Powell and foreign ministers from Britain, Russia and other nations are traveling to the Middle East in hopes of restarting peace efforts amid a new spirit of optimism following the death of longtime Palestinian leader Yasser Arafat.

Palestinian officials said Powell would arrive for talks in the West Bank town of Jericho on Monday.

British Foreign Secretary Jack Straw was expected on Wednesday and Spanish Foreign Minister Miguel Moratinos on Dec. 2.

Signaling new flexibility, Israeli Prime Minister Ariel Sharon has dropped a key demand for the resumption of negotiations – a Palestinian crackdown on militant groups. A top adviser to Sharon said Friday that peace talks could resume if the Palestinians showed some good will.

The adviser, Raanan Gissin, said that while Sharon still wants the armed groups dismantled at some point, the prime minister considers Palestinian efforts to stop incitement of hatred against Israel as a sufficient first step.

“Israel is ready to move forward,” Gissin told The Associated Press. “The first business is stop the industry of hatred … cut back on the propaganda. Stop the incitement – put to rest Arafat’s legacy, not just Arafat.”

Sharon said on Thursday that Israel would insist the militants be disarmed eventually, but added that “it is clear that it’s a complicated process.”

Such a crackdown is listed as one of the Palestinian obligations in the U.S.-backed “road map” peace plan, launched in June 2003, but never implemented. Israel also failed to meet its basic obligations, including a settlement freeze.

The Palestinians have refused to confront the militants, saying they fear civil war, and the standoff was one of the key obstacles in resuming negotiations.
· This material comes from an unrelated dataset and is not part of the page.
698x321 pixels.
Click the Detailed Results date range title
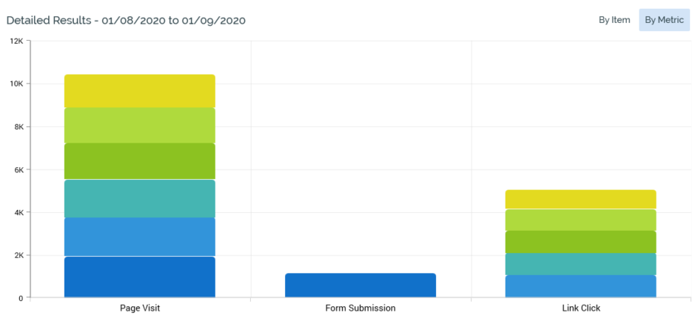click(x=126, y=20)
But Qureia, who also heads the National Security Council, insisted efforts were under way to control internal chaos. Qureia has ordered all members of the security services to return to their home units. “This means that all the security details and members will be from now on under the law,” Qureia said.

In the Gaza Strip, PLO chief Mahmoud Abbas held meetings over several days with rival factions, including the Islamic militant group Hamas, to reach agreement on a cease-fire in the run-up to the Jan. 9 election of a Palestinian Authority president.
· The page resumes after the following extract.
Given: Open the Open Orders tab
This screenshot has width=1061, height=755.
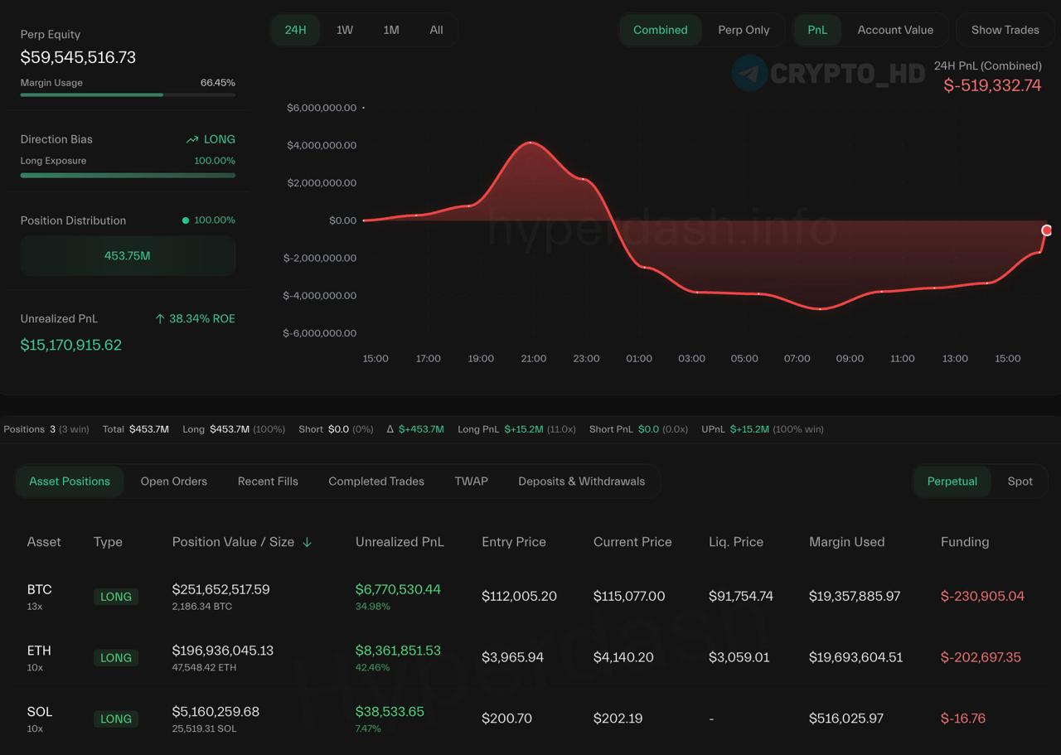Looking at the screenshot, I should point(173,482).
Abbas said the meetings went well, although it remains unclear whether he won any assurances from militants.

In violence Friday, a Palestinian policeman was killed by an Israeli tank shell near the Jebaliya refugee camp in the Gaza Strip, Palestinian security officials said.

An Israeli military spokeswoman denied any Israeli connection to the incident.

The head of the U.N. welfare agency appealed Friday for funds to tackle rising economic hardship in the Palestinian territories, arguing that even a revival of the peace process following Arafat’s death will fail to ease widespread poverty.

The agency is seeking $185.8 million to create jobs and rebuild homes razed during Israeli military incursions into the West Bank and Gaza Strip, said Peter Hansen, the head of the U.N. Relief and Works Agency.

Unemployment has spiraled since the outbreak of violence in September 2000, standing at 36.8 percent in the Gaza Strip and 22.3 percent in the West Bank, according to figures from the Palestinian Bureau of Statistics.

“When you go to a food distribution center people will be grateful for the food, but they really want a job,” Hansen said.